Okay, that's great. And when you're selling the assets in the buildings, does American laboratory trading help with that? Or is that not in their ballpark?
American laboratory trading helps in the essence that we now have access to a substantial database of 10s of 1000s of people that they've sold assets to all over the world. So merging that database with our database is a collaborative effort where it just produces more buyers and more competition and that answers the value.
Okay, that's great. Thanks a lot.
Be good, Michael. Thank you.
This concludes our question and answer session. I would like to turn the conference back over to Ross Dove for any closing remarks.

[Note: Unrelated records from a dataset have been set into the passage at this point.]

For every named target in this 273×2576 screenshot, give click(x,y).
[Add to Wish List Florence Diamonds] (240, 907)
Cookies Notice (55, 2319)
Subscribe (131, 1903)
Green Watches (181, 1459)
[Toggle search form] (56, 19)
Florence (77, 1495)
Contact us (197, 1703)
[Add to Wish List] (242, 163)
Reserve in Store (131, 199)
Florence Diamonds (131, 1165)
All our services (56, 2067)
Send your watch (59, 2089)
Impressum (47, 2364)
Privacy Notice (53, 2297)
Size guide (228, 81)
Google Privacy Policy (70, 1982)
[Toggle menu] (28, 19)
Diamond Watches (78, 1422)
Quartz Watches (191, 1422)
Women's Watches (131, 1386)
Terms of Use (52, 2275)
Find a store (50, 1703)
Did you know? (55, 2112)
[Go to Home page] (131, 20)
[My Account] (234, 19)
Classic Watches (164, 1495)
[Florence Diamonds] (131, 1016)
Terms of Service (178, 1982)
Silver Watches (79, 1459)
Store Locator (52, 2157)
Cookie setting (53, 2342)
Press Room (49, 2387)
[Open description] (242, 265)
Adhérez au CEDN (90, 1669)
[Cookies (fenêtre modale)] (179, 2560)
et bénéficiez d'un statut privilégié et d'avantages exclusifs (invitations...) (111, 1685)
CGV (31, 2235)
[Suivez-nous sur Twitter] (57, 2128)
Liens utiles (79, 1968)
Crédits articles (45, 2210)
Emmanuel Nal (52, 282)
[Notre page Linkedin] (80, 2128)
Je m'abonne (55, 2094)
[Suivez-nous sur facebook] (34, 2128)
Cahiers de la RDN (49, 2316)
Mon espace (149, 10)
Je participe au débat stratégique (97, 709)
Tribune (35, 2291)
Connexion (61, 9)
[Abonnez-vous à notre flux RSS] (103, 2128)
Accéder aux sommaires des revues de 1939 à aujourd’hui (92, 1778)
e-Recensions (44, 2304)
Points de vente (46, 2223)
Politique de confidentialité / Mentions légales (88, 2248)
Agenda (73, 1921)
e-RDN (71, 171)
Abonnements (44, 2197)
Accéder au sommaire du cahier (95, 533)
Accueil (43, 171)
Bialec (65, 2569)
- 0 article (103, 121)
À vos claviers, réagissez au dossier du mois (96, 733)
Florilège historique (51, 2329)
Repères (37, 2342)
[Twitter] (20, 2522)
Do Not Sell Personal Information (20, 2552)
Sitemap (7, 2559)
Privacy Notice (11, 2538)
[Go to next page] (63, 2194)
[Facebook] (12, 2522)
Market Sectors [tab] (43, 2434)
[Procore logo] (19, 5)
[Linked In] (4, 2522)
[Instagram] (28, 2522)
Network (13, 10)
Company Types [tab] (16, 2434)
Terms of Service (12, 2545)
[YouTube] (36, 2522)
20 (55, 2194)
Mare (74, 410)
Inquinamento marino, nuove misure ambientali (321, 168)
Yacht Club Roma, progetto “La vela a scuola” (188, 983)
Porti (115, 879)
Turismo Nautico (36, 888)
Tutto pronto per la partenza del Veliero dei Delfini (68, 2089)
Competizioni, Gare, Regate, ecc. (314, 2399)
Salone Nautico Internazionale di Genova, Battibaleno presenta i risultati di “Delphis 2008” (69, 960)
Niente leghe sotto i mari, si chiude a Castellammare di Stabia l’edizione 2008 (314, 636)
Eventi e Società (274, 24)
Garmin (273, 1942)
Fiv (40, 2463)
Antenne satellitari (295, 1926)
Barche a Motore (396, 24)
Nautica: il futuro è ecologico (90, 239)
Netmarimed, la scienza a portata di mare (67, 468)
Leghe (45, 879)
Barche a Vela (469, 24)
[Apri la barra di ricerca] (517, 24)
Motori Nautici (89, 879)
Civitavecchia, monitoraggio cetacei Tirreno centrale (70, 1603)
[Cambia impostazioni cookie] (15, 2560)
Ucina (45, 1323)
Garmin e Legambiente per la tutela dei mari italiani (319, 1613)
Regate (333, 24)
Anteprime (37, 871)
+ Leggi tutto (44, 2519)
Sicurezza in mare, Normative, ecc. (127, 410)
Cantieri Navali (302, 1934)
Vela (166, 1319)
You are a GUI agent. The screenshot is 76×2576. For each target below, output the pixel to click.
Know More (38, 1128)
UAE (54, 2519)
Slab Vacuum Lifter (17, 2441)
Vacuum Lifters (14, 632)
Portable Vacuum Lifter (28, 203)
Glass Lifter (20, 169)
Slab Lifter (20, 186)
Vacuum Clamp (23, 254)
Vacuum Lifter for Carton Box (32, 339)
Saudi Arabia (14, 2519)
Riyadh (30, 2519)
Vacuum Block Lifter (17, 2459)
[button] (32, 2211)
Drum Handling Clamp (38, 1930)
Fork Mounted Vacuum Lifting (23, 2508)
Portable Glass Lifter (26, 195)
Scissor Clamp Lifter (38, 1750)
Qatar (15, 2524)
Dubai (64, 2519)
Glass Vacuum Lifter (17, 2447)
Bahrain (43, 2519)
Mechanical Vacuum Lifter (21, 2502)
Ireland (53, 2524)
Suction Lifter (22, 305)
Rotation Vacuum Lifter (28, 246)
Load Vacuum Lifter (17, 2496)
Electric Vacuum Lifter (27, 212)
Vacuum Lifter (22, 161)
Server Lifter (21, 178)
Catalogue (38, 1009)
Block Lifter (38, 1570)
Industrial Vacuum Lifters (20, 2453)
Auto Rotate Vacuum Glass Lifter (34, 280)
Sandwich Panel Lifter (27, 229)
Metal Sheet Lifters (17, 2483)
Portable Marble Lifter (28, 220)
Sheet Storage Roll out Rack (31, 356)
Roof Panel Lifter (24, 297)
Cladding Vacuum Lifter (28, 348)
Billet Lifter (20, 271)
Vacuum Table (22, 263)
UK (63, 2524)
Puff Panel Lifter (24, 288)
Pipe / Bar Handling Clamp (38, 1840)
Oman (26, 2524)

So thank you all for listening. It's greatly appreciated. It feels good to have a call where I can be bullish on all five of our revenue streams with a high degree of confidence that this will be our best year ever. So I thank those of you who have been patient when we were a little slower during the pandemic. And I can tell you now that it's full speed ahead. We're very comfortable that this is going to be a highly successful year. And all of you to invest we're highly appreciative and thankful. Everyone have a great day.
End of Q&A
The conference is now concluded. Thank you for attending today's presentation. You may now disconnect.